* [EXERCISE DETAILS]: The data below should be duplicated in full, unchanged.

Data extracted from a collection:
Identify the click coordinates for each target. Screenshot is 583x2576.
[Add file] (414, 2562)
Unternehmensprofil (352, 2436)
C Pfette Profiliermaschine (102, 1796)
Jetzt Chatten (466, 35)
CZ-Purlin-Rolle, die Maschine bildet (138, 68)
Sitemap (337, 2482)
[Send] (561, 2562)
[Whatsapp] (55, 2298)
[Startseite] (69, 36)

* [RESULT OF THE TASK]:
Identify the click coordinates for each target. Screenshot is 583x2576.
[Add file] (414, 2562)
Unternehmensprofil (352, 2436)
C Pfette Profiliermaschine (102, 1796)
Jetzt Chatten (466, 35)
CZ-Purlin-Rolle, die Maschine bildet (138, 68)
Sitemap (337, 2482)
[Send] (561, 2562)
[Whatsapp] (55, 2298)
[Startseite] (69, 36)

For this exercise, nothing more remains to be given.